EXERCISE BRIEF:
Exact copies are required of the lines from the line containing "Play the Coriolanus" through the final line of the listing, both included, and of no other lines.
________
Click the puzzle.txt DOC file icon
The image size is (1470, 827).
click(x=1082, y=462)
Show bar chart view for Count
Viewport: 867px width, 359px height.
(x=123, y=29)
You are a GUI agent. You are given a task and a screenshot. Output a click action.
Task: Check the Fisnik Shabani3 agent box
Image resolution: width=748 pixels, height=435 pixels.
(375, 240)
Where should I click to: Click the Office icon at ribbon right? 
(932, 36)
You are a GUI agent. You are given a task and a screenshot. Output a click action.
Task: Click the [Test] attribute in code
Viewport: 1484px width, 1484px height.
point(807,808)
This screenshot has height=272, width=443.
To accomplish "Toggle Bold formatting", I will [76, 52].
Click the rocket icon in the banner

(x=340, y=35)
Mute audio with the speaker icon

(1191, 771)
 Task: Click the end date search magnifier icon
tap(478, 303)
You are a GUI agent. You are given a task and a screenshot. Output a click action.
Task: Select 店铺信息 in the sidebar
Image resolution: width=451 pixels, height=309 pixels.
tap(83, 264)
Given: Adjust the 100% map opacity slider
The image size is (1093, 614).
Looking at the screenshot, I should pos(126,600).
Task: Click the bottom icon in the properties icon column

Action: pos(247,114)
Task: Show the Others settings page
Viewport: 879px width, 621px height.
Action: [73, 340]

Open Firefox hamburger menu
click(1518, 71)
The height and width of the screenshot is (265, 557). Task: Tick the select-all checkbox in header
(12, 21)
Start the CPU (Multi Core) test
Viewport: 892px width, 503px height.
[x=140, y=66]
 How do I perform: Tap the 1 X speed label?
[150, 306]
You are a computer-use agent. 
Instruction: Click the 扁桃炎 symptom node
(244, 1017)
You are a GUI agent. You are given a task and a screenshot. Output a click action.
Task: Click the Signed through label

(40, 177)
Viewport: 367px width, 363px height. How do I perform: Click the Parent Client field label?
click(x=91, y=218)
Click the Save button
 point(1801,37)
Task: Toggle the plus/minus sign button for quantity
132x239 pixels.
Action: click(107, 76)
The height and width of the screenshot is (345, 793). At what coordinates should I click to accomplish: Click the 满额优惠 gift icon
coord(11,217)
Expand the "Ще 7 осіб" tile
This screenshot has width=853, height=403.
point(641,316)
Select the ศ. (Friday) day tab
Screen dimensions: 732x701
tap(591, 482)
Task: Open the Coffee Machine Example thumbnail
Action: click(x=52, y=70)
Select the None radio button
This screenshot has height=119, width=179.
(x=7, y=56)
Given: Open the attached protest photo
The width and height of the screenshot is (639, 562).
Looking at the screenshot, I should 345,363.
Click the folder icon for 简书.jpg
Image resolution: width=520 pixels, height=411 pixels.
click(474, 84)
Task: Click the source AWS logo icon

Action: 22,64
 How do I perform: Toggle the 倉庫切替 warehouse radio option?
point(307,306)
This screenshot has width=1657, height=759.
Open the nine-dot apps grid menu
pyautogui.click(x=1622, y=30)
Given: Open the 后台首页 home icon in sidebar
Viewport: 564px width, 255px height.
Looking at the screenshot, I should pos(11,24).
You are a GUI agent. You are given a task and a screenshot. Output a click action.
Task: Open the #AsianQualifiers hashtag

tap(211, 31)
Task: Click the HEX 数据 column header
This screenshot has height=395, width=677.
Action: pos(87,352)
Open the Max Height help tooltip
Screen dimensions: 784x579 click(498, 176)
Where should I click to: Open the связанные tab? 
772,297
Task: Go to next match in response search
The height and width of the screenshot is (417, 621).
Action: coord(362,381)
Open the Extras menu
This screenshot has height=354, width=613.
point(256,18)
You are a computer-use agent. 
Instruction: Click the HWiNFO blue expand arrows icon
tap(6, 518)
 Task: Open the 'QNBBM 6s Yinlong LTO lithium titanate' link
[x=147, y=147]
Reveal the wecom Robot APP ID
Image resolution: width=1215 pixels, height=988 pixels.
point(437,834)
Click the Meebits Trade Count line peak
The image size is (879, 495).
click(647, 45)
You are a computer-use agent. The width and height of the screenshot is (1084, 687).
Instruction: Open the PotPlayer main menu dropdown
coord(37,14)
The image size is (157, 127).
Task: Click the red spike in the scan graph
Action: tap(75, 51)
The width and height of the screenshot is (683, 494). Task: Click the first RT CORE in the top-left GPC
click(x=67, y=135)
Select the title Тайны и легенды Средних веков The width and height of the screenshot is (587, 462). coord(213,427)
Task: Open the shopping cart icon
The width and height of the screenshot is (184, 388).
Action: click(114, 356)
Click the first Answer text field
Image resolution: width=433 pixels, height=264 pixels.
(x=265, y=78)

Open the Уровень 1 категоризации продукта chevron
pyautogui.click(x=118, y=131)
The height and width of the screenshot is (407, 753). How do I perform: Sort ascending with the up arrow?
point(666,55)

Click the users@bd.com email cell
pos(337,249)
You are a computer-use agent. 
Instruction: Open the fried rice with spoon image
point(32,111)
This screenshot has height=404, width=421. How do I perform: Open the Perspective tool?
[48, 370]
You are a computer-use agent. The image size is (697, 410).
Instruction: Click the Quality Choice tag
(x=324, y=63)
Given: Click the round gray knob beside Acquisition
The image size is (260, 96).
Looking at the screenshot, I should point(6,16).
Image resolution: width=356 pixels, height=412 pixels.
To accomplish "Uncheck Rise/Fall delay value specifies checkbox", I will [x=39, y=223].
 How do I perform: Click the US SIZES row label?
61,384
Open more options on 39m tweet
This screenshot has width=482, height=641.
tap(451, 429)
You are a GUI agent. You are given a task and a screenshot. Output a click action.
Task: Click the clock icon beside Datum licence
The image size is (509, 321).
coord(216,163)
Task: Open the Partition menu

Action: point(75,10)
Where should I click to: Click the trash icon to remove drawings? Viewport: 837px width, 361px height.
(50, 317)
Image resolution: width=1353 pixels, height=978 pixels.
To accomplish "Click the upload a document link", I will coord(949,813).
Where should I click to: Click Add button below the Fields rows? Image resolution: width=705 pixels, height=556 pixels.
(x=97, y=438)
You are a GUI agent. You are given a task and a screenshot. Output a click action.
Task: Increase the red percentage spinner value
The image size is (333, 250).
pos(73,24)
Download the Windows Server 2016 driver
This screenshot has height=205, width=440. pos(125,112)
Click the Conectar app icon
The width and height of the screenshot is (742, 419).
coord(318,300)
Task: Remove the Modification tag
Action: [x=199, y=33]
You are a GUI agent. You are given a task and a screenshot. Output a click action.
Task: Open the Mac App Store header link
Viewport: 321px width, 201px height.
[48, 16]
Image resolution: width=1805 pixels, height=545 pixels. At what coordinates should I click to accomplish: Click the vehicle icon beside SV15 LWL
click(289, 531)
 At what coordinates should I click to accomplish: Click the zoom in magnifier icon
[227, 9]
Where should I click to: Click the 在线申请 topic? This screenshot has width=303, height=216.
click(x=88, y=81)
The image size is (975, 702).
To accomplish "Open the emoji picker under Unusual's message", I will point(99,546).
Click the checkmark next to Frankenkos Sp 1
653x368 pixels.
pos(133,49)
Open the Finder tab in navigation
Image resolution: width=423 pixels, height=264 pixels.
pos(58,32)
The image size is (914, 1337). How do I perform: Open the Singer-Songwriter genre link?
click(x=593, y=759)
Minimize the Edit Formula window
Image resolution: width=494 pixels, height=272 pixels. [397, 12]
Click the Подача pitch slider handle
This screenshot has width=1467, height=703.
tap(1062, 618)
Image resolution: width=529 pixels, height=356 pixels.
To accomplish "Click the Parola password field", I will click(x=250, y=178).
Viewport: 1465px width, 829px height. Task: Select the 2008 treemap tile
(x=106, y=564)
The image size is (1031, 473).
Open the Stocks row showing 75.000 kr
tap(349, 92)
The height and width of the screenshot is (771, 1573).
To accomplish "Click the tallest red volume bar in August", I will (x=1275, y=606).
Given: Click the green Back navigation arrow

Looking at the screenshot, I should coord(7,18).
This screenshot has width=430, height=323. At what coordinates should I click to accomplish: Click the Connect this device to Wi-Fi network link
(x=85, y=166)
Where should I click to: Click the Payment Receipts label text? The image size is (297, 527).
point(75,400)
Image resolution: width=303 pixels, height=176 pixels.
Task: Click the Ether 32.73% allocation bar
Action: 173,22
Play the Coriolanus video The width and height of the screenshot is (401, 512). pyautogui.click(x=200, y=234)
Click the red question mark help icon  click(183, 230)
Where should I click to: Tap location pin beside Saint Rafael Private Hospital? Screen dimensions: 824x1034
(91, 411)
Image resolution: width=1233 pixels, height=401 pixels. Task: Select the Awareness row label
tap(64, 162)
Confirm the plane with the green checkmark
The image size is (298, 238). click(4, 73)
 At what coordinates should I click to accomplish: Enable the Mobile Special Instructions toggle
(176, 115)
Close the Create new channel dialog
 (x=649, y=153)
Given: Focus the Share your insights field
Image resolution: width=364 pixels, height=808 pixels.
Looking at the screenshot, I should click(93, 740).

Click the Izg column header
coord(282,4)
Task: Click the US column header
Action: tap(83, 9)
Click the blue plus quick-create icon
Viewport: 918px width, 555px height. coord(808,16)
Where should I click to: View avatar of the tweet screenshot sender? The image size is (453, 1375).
________
OUTPUT FOR THIS EXERCISE:
Play the Coriolanus video The width and height of the screenshot is (401, 512). pyautogui.click(x=200, y=234)
Click the red question mark help icon  click(183, 230)
Where should I click to: Tap location pin beside Saint Rafael Private Hospital? Screen dimensions: 824x1034
(91, 411)
Image resolution: width=1233 pixels, height=401 pixels. Task: Select the Awareness row label
tap(64, 162)
Confirm the plane with the green checkmark
The image size is (298, 238). click(4, 73)
 At what coordinates should I click to accomplish: Enable the Mobile Special Instructions toggle
(176, 115)
Close the Create new channel dialog
 (x=649, y=153)
Given: Focus the Share your insights field
Image resolution: width=364 pixels, height=808 pixels.
Looking at the screenshot, I should click(93, 740).

Click the Izg column header
coord(282,4)
Task: Click the US column header
Action: tap(83, 9)
Click the blue plus quick-create icon
Viewport: 918px width, 555px height. coord(808,16)
Where should I click to: View avatar of the tweet screenshot sender? The image size is (453, 1375).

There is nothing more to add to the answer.